→ **Directions for this task**: Starting with the line that contains "is (600, 371)." and going on through the line that contains "phone-screen: 16:54 Sunday, September 18 66° Google Pl… is", arrange those items as a two-column CSV with the headers item_text and answer. Give one row per item, with each value in a single quoted field and any line breaks replaced by spaces.

→ **Records shown**:
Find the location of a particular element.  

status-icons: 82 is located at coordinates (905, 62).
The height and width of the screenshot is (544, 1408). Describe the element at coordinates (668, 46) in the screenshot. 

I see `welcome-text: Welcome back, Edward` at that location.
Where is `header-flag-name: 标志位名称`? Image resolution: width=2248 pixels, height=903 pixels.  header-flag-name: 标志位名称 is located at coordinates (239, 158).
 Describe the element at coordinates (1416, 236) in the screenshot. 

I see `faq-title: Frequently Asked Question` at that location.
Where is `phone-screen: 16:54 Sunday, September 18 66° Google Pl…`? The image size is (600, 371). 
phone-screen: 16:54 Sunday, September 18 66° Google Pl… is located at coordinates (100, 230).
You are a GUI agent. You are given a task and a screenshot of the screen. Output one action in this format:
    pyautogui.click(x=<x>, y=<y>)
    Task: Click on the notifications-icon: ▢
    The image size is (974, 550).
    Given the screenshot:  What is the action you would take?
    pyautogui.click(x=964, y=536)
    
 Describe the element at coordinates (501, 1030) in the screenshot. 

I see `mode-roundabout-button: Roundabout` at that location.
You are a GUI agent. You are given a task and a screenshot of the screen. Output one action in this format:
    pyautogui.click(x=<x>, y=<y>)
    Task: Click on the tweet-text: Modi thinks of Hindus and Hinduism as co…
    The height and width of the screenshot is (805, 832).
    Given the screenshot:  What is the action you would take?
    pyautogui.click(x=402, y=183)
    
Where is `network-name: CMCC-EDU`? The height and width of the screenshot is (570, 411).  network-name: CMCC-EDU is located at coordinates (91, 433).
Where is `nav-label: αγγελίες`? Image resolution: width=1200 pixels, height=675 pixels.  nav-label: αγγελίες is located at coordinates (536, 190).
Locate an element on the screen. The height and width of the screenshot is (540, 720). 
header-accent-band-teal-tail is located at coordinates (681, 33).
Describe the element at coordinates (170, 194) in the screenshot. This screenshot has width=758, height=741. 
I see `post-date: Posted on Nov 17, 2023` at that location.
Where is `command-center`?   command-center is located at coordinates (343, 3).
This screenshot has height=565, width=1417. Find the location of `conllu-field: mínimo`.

→ **Problem solution**:
item_text,answer
"Where is `phone-screen: 16:54 Sunday, September 18 66° Google Pl…`? The image size is (600, 371).","phone-screen: 16:54 Sunday, September 18 66° Google Pl… is located at coordinates (100, 230)."